Not only does the number of non-zero connections per qubit matter, the actual pattern of interconnections matters also. One example is that you can draw both planar and non-planar graphs with four connections per qubit, so if for some reason you can only have maximum per qubit connectivity of four it might be better to arrange the interconnect scheme to allow for non-planarity.

In the systems we build, the maximum number of connections per qubit is constrained by noise. In order to couple a qubit into a coupler, the qubit needs a certain amount of inductance. This inductance is obtained by increasing the perimeter of the qubit, which increases the noise seen by the qubit. Increasing the noise a qubit sees has several deleterious effects, all of which I will be discussing in later posts. For now let’s just say that the maximum number is 6 connections per qubit without answering the question of why or how to make it better.

Given 6 connections per qubit, what is the “ideal” layout / interconnect scheme? Answering this depends on what as a designer you are trying to optimize. Let’s say that the primary objective is to make a tile-able unit cell with a maximum of 6 connections per qubit. There are several possible ways to do this. The way we settled on is as follows:

The qubits are topologically loops of niobium. They are interrupted in a variety of places by compound Josephson junctions. Imagine drawing four loops schematically like the outlines of four parallel popsicle sticks lying north-south, and then laying down on top of this the exact same structure rotated by 90 degrees. Each “popsicle stick outline” is a single qubit. The points of intersection are where the coupling devices are placed. This unit cell looks physically like the picture on the left, which is identical to the picture on the right, which is also known as the complete bipartite graph on 4 vertices K_{44}:

So in this design there are 8 qubits per unit cell, 16 inter-cell couplers per unit cell, and 8 intra-cell couplers (4 to the right, 4 to the bottom). To make the tiling strategy explicit, here are 32-qubit

and 128-qubit interconnect schemes.

The red dots are identical devices to the blue dots, just colored differently to show that they sit between the K_{44} blocks. This last picture is the interconnect topology / edge set used in the 128-qubit Rainier processor.
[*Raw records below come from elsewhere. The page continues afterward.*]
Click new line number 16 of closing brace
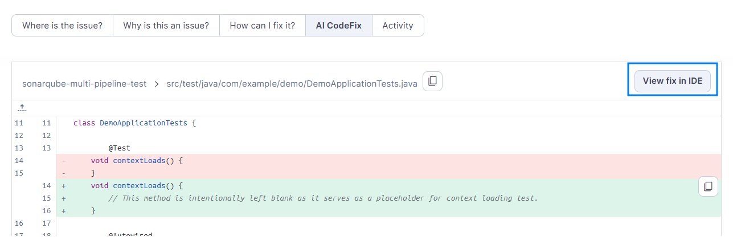733x240 pixels. (47, 211)
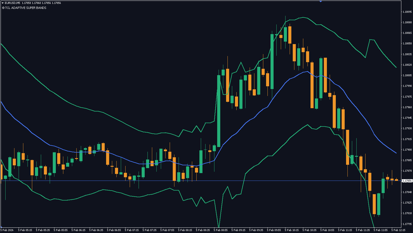Click the current price tag 1.17856

tap(407, 181)
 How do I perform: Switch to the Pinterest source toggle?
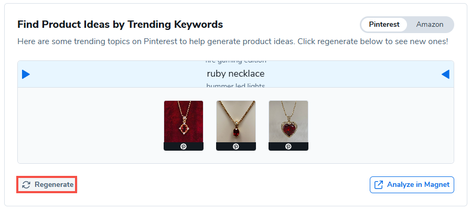coord(384,25)
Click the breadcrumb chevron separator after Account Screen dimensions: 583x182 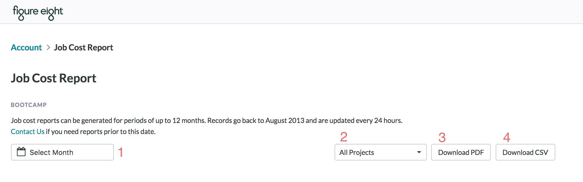pyautogui.click(x=48, y=47)
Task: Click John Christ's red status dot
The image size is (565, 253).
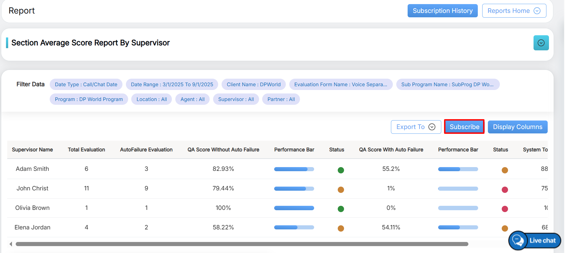Action: (505, 190)
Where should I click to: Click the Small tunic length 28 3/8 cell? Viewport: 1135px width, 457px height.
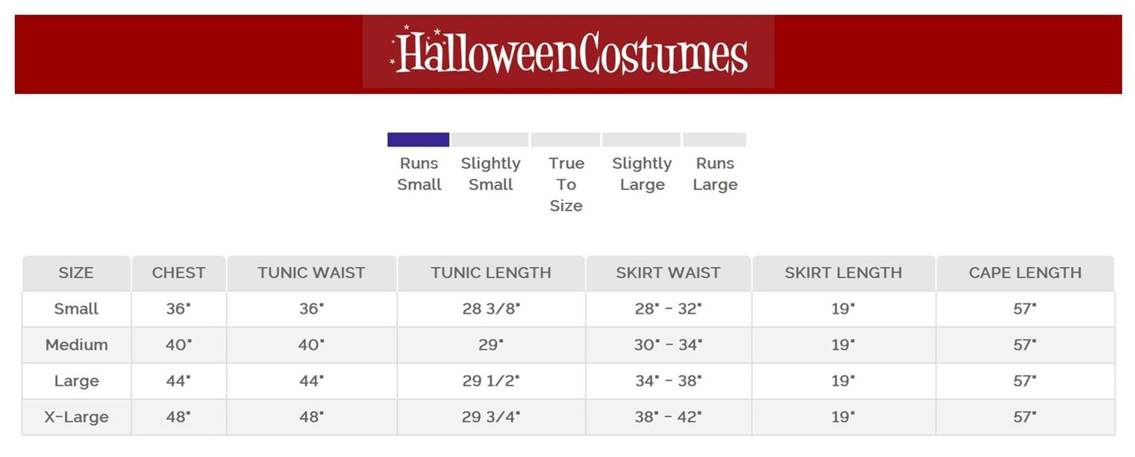[x=491, y=309]
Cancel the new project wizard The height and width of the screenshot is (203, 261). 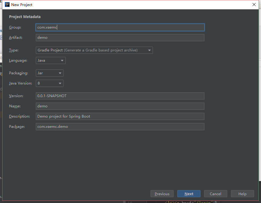(x=216, y=194)
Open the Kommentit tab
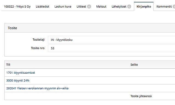 tap(164, 7)
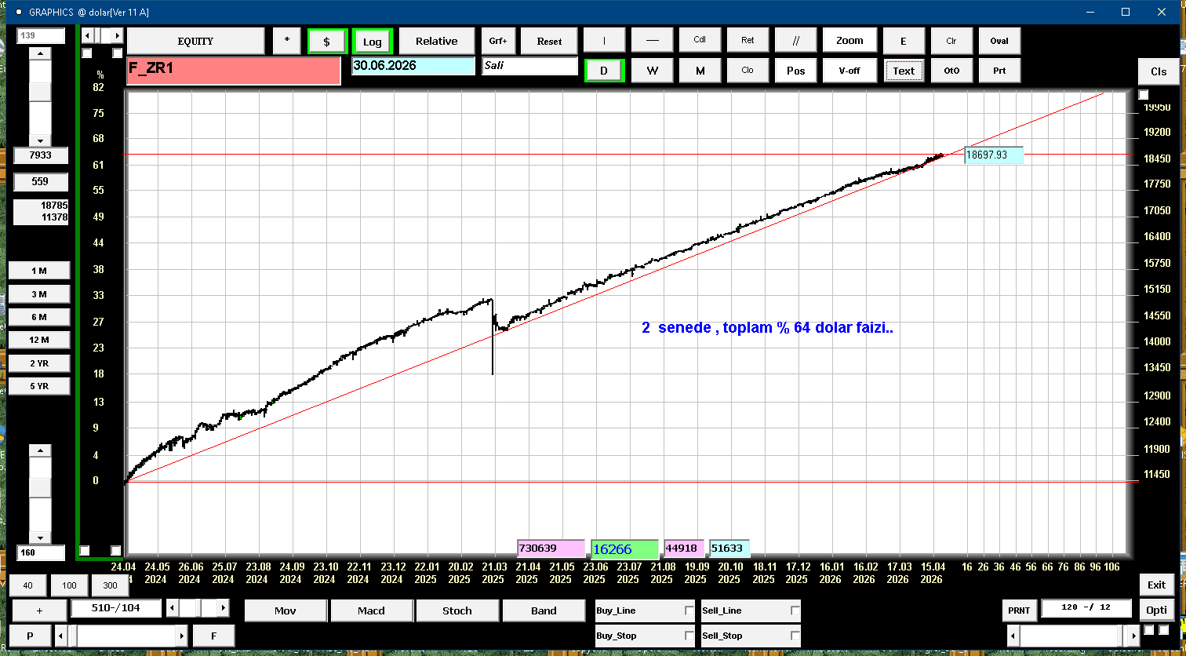Select the horizontal line drawing tool

[652, 41]
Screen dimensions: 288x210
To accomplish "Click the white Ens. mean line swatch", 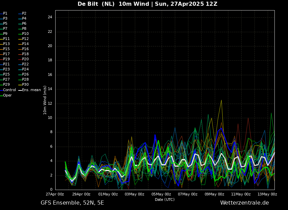I will point(20,90).
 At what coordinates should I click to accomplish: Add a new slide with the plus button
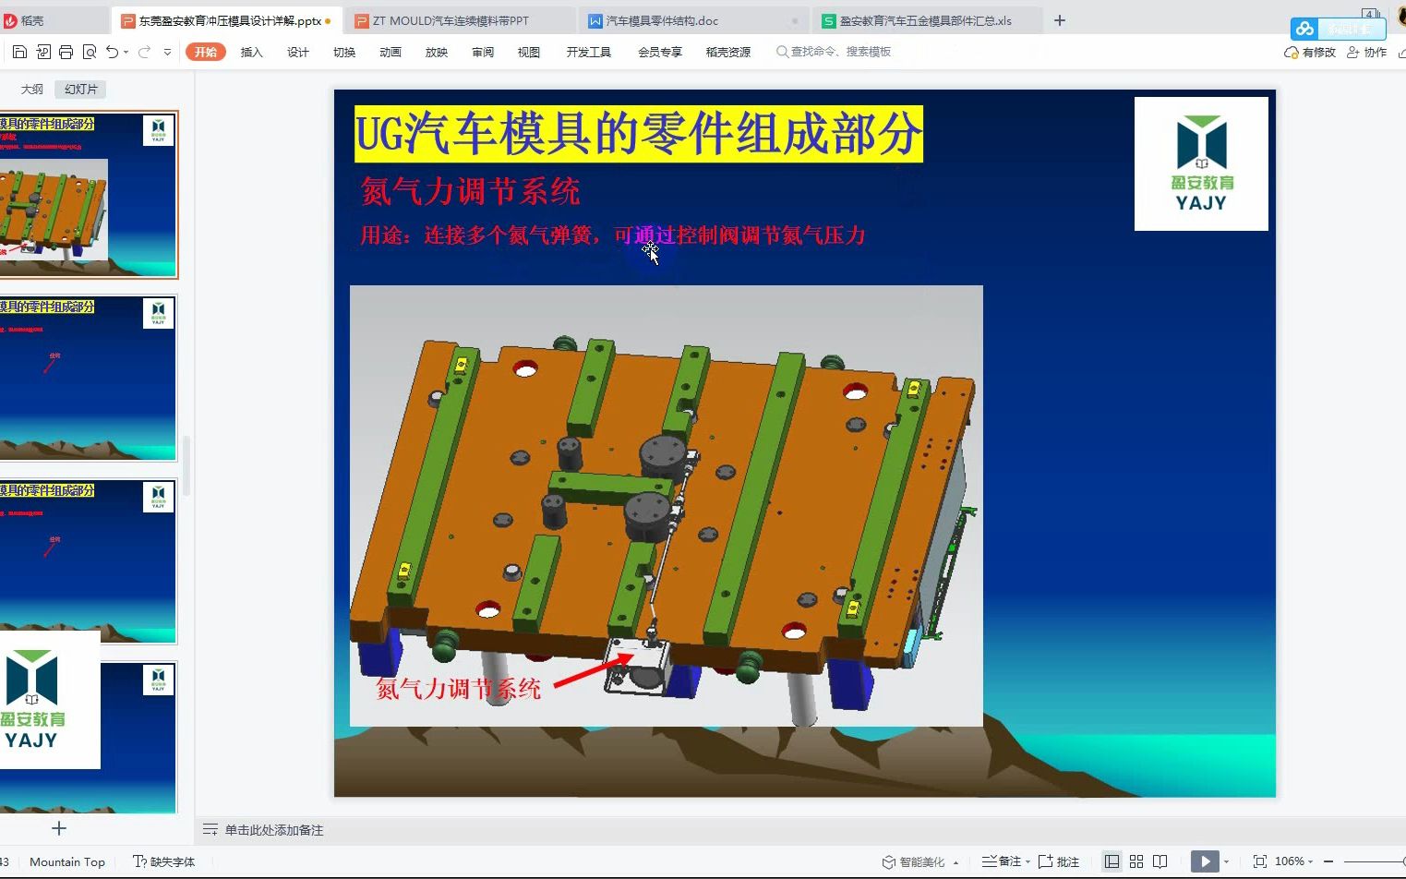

So given this edge set we see that the types of problem that can be “natively” solved in this hardware design are as shown in the objective function {\cal E}(s_1, ... s_{128}) above, with edge set E restricted as shown in this last figure.

13 thoughts on “The 128-qubit Rainier chip: I. interconnect topology

  1. so when you expand on this can you go to 256 or do you have to/or better to, expand to 512?
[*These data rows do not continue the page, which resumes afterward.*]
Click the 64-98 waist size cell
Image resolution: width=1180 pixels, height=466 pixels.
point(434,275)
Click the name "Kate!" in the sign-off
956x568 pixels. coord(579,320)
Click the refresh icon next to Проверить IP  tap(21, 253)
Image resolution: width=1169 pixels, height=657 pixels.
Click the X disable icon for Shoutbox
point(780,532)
    also on your “entanglement-related results obtained on the 28-qubit Leda processors” what time frame next we expect the results?

  2. I can see the “simple” K_{16} embedding, and a less-obvious K_{17} embedding after a bit of thinking, but what’s the max you guys have found? There’s definitely an upper bound of K_{27}, and I’m pretty certain that the max is in the range 17 to 20.
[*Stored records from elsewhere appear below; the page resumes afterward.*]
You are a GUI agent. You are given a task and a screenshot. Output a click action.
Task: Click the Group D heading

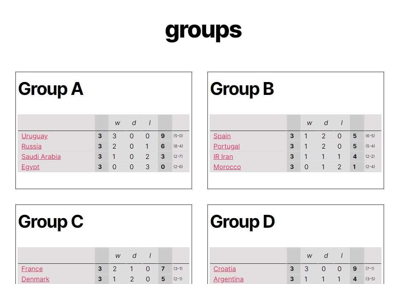pos(242,222)
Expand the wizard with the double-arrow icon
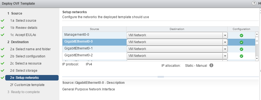The width and height of the screenshot is (261, 100). pyautogui.click(x=260, y=3)
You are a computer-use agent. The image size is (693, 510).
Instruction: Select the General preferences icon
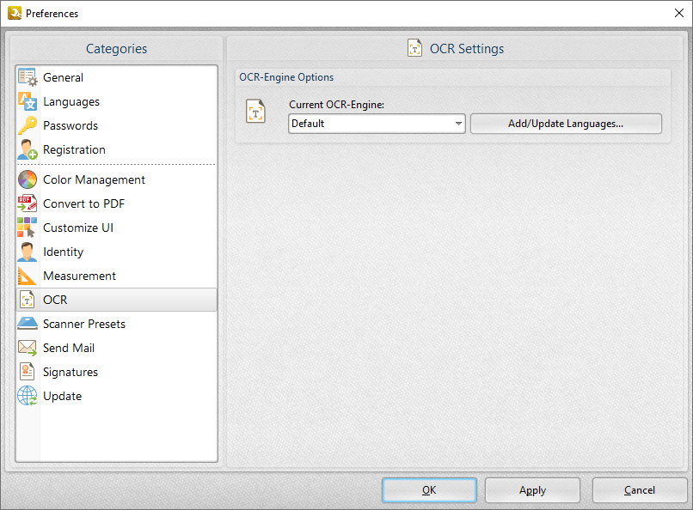(x=28, y=77)
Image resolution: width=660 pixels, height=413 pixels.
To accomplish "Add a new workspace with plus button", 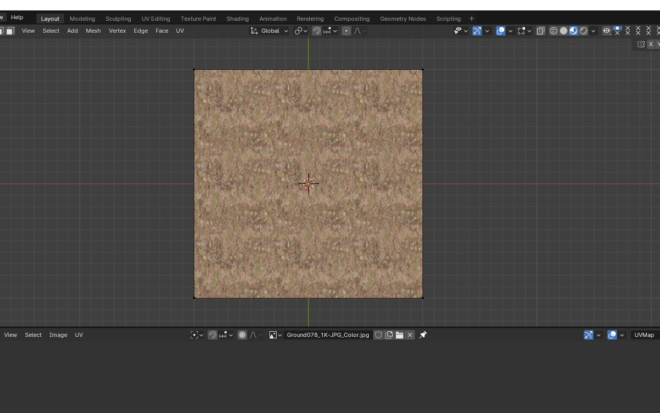I will click(x=471, y=19).
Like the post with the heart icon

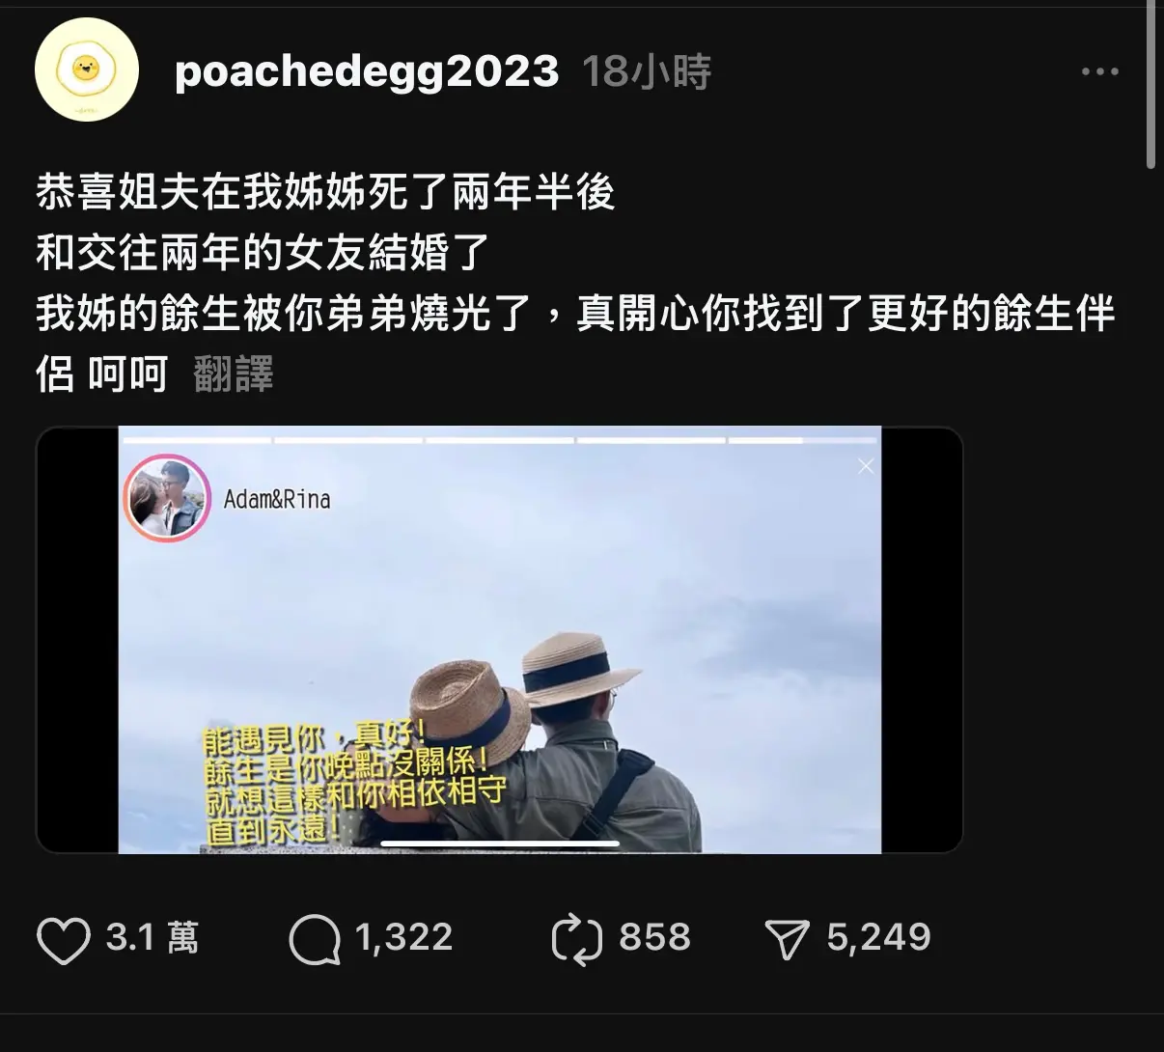click(x=63, y=939)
    It’s not the K_{32} I was hoping for, but big progress nonetheless. Even bigger progress if you’ve got a very fast way to optimally embed non-complete graphs into this pattern, though. That’d be cool… or maybe I’m just uncool, hehe. :)

  3. Hi Neil, my next post is going to be about embedding. For the 128-qubit chip, you can split the chip into two regions, the 6 upper right hand blocks and the 10 lower left + diagonal blocks. You can embed a K_{12} in the upper right block, and a K_{16} in the lower left+diagonal block. These two complete graphs can be connected in a limited way through the couplers the two sections share. Since the size of the fully connected graphs you can embed in this guy is small, we plan to operate based on algorithms that respect the interconnect structure of the 128-qubit chip, ie. graph embedding can be done at this level but the cost is prohibitive at this stage.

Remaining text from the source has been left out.